(Items listed in a dataset)

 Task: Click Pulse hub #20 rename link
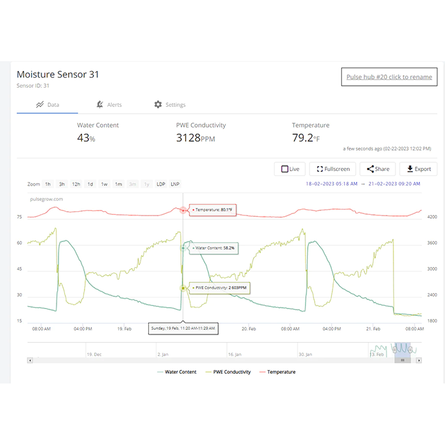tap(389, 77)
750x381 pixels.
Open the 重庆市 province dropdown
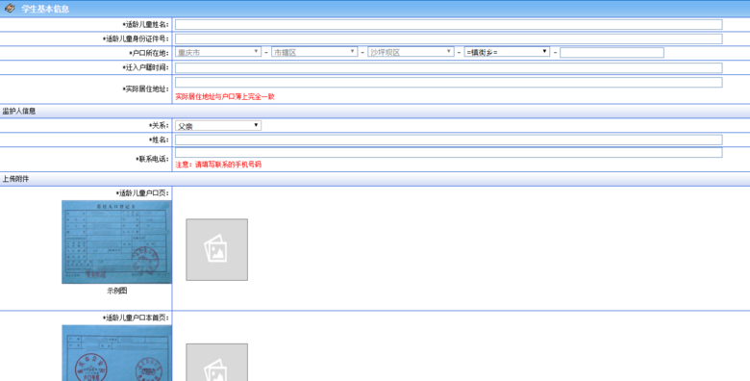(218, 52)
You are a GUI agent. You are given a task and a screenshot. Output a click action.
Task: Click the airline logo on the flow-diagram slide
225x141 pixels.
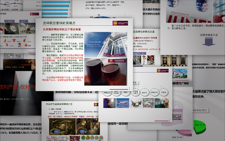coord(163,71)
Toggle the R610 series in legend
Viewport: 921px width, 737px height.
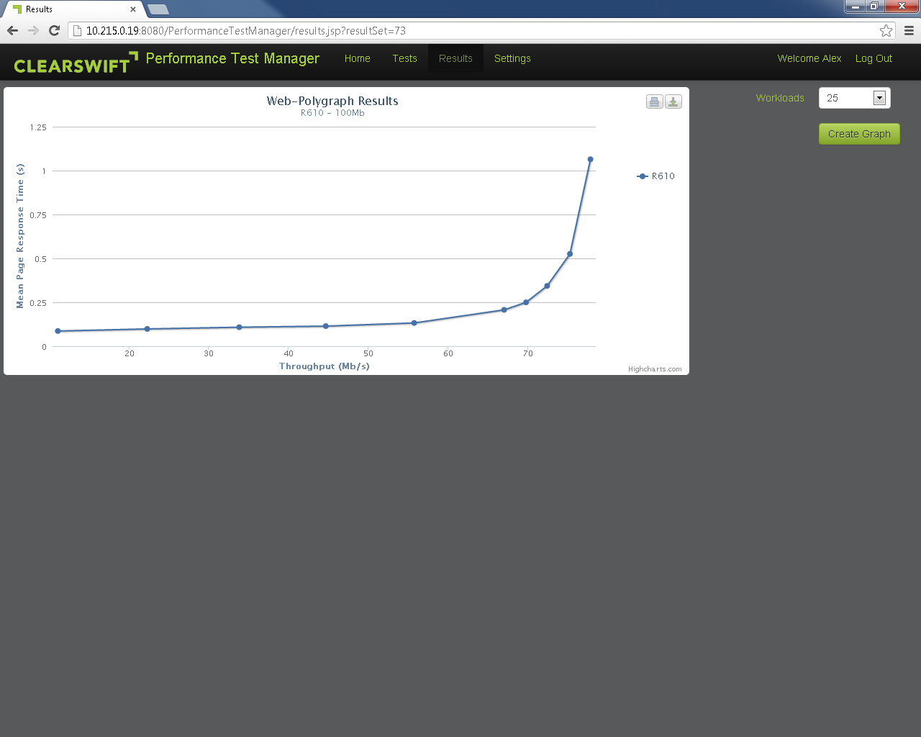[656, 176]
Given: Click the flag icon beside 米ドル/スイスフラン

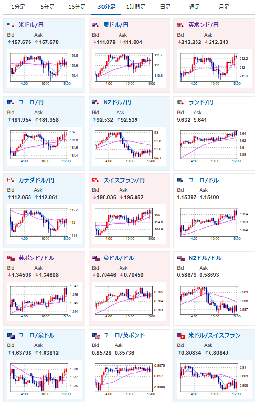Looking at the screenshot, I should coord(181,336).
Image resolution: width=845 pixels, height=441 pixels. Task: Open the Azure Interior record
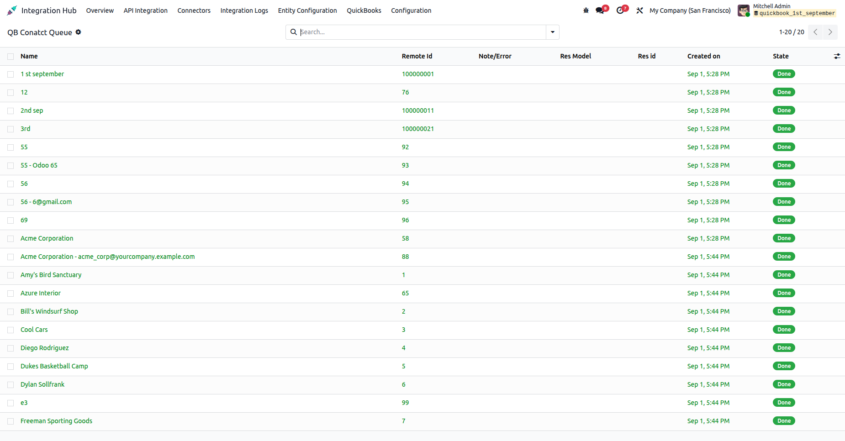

### Task goal
What is needed is a word-for-word copy of the lines from the one containing "Toggle the R610 series in legend" through the final line of the records above, both included, with the pictures left out.

### Your response
Toggle the R610 series in legend
Viewport: 921px width, 737px height.
[656, 176]
Given: Click the flag icon beside 米ドル/スイスフラン

Looking at the screenshot, I should coord(181,336).
Image resolution: width=845 pixels, height=441 pixels. Task: Open the Azure Interior record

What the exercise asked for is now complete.